The Board approved on the 17 March 2023, the issuance of an interim dividend
of 2 pence per share. This dividend totalling £9,627,990 was paid to
investors on 11 April 2023.

The Board approved on the 14 June 2023, the issuance of a final dividend of
1.5 pence per share. This dividend totalling £7,220,992 will be paid to
investors on 17 July 2023.

The size of the revolving credit facility, within which the Company acts as
chargor and guarantor to amounts borrowed by its subsidiary GSES 1 Limited,
has been increase in June 2023 from £15 million to £50 million. The term of
the facility has been extended for four years to 2027.

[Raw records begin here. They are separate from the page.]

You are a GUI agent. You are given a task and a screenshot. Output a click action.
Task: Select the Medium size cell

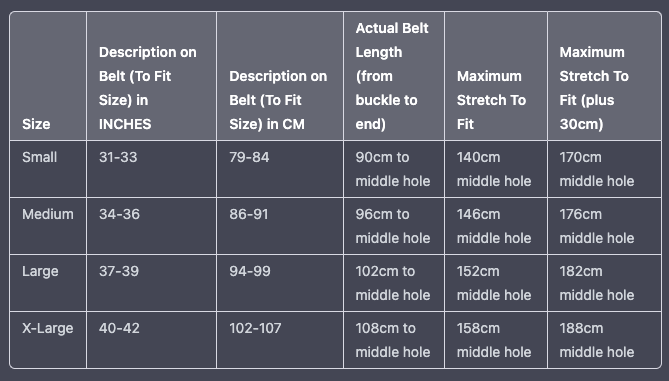click(x=48, y=226)
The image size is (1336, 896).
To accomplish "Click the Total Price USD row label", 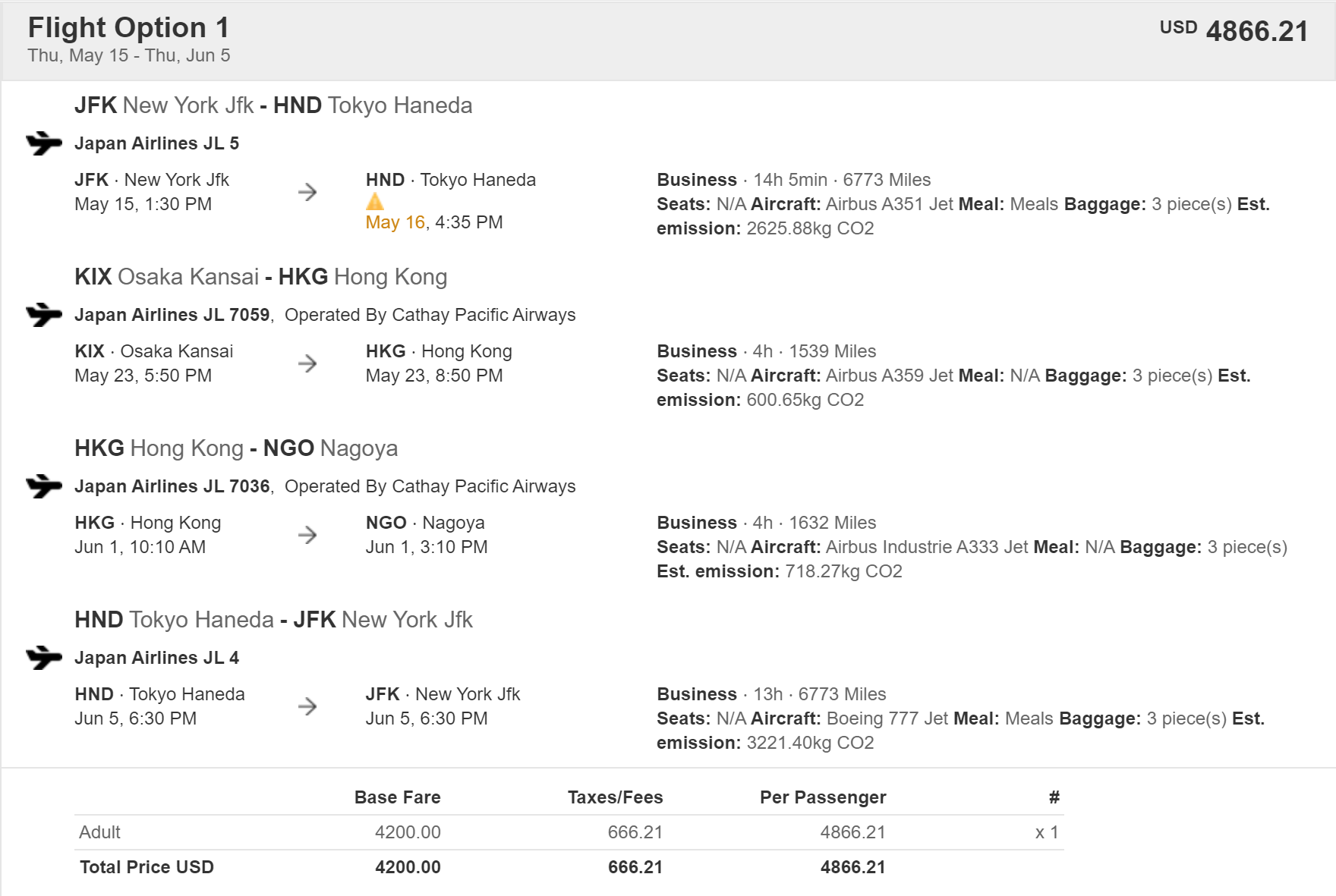I will click(147, 867).
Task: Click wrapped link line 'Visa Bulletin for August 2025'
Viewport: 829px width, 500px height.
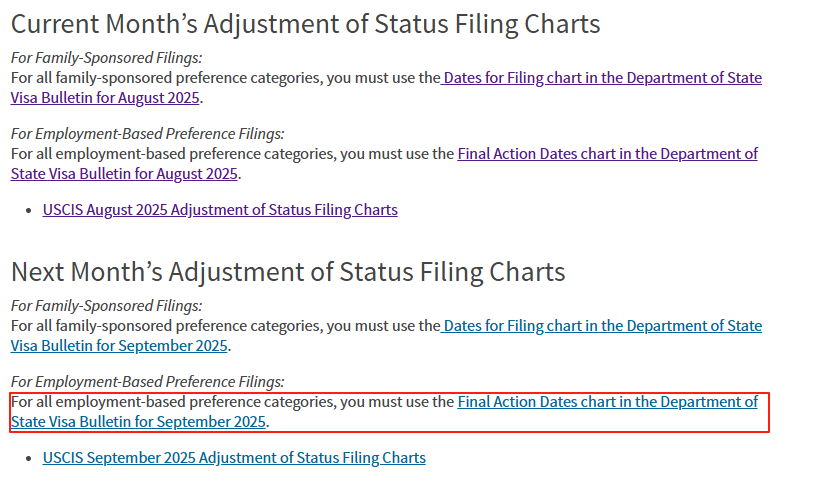Action: [x=105, y=98]
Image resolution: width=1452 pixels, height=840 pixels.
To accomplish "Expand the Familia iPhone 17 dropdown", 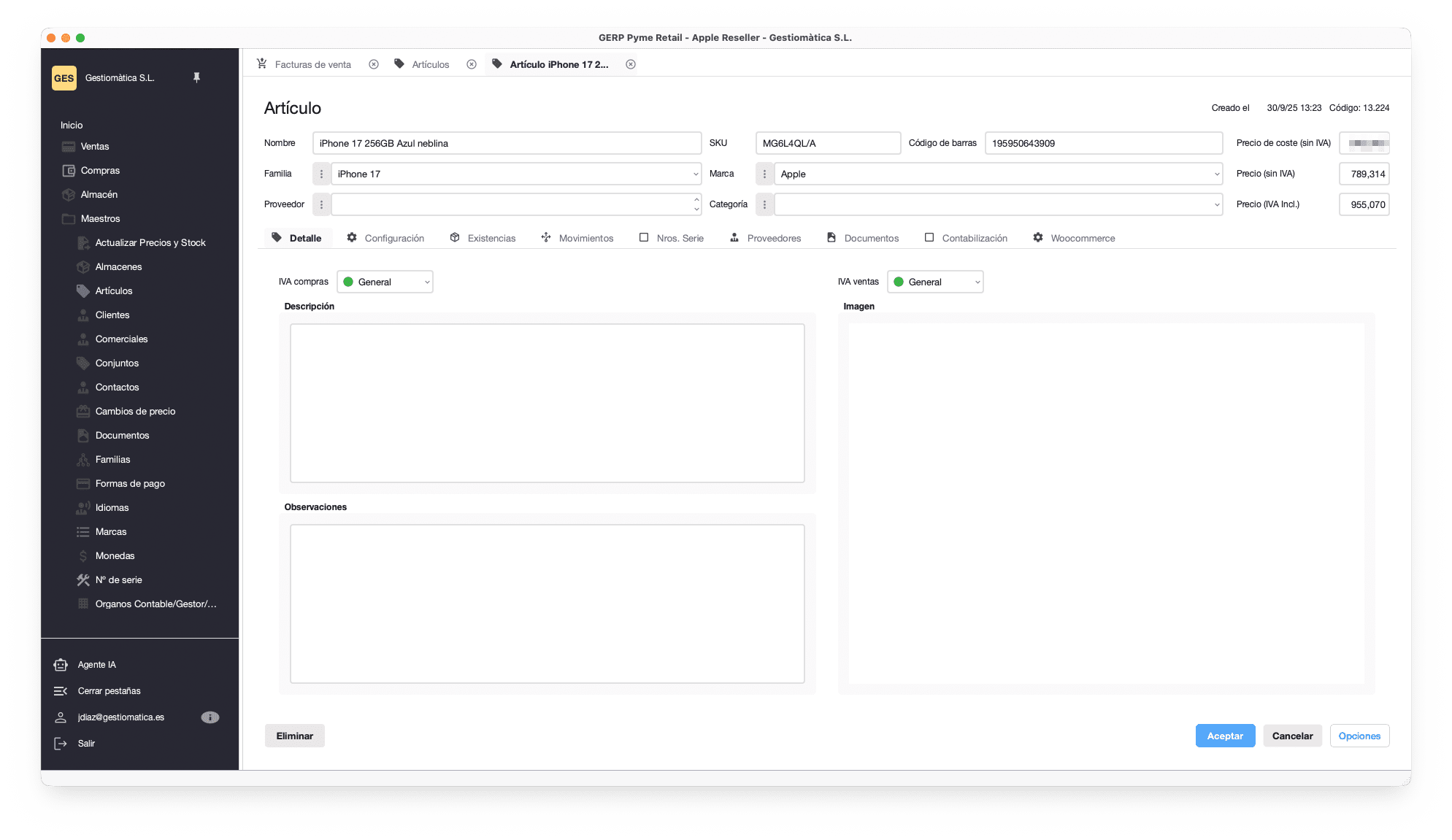I will point(695,174).
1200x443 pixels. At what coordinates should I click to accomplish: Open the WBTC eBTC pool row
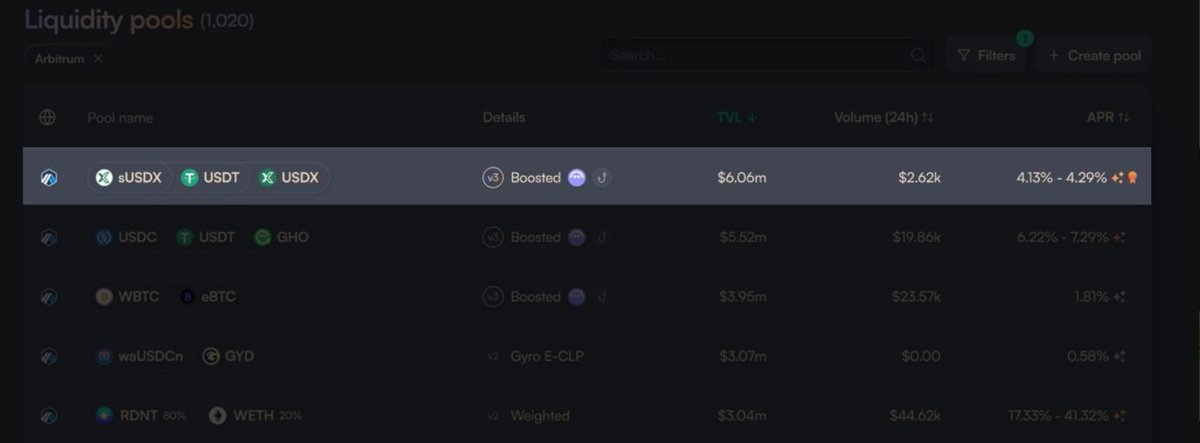point(587,296)
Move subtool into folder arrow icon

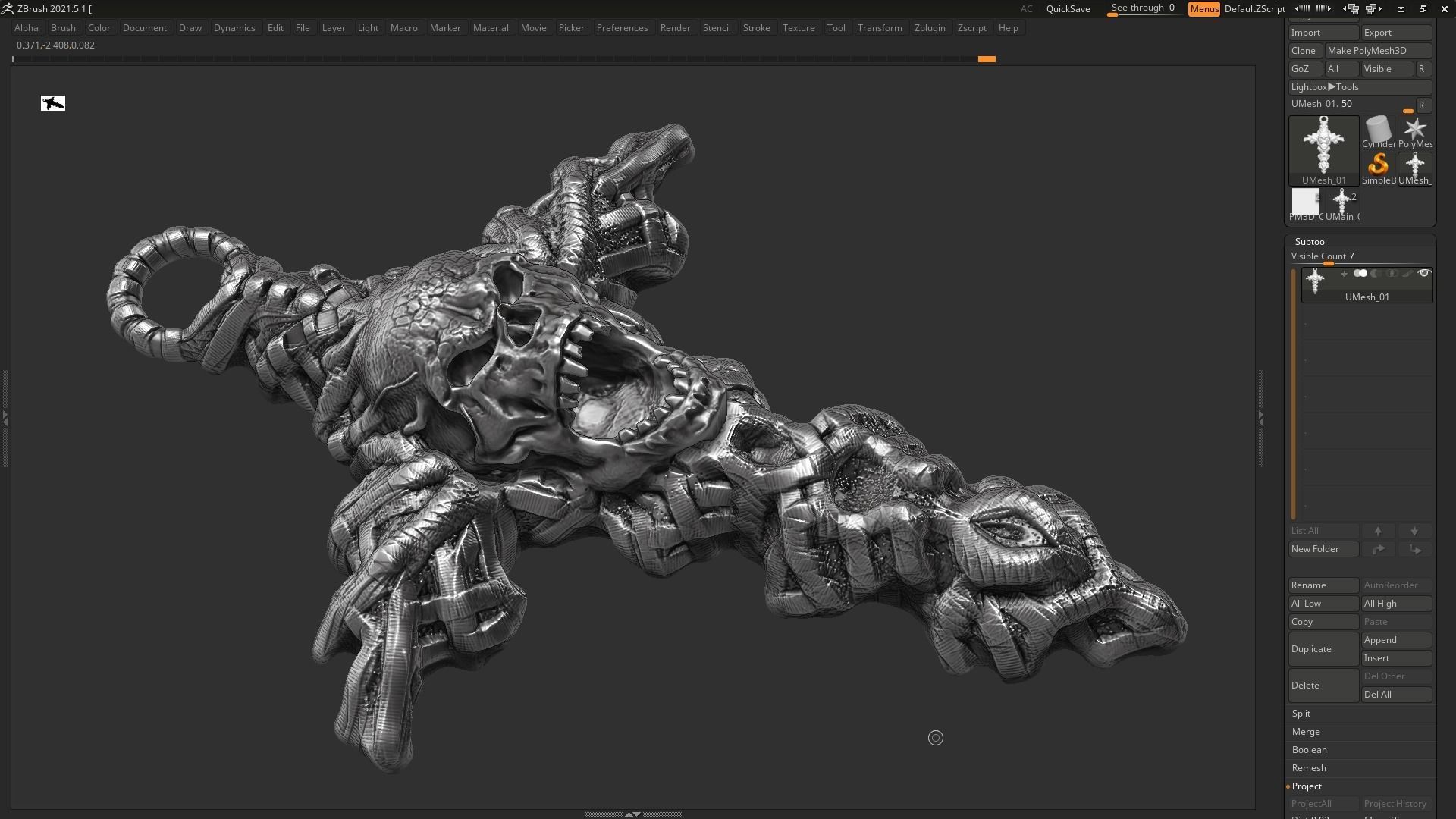tap(1414, 549)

There were no adjusting post balance sheet events and as such no adjustments
have been made to the valuation of assets and liabilities as at 31 March 2023.

 

2022 Financial Information

 

The figures and financial information for 2022 are extracted from the
published Annual Report and Accounts for the year ended 31 March 2022 and do
not constitute the statutory accounts for that year. The 2022 Annual Report
and Accounts have been delivered to the Registrar of Companies and included
the Report of the Independent Auditors which was unqualified and did not
contain a statement under either section 498(2) or section 498(3) of the
Companies Act 2006.

 

2023 Financial Information

 

The figures and financial information for 2023 are extracted from the Annual
Report and Accounts for the year ended 31 March 2023 and do not constitute the
statutory accounts for the year. The 2023 Annual Report and Accounts include
the Report of the Independent Auditors which is unqualified and does not
contain a statement under either section 498(2) or section 498(3) of the
Companies Act 2006. The 2023 Annual Report and Accounts will be delivered to
the Registrar of Companies in due course.

 

Neither the contents of the Company's webpages nor the contents of any website
accessible from hyperlinks on the Company's webpages (or any other website) is
incorporated into, or forms part of, this announcement.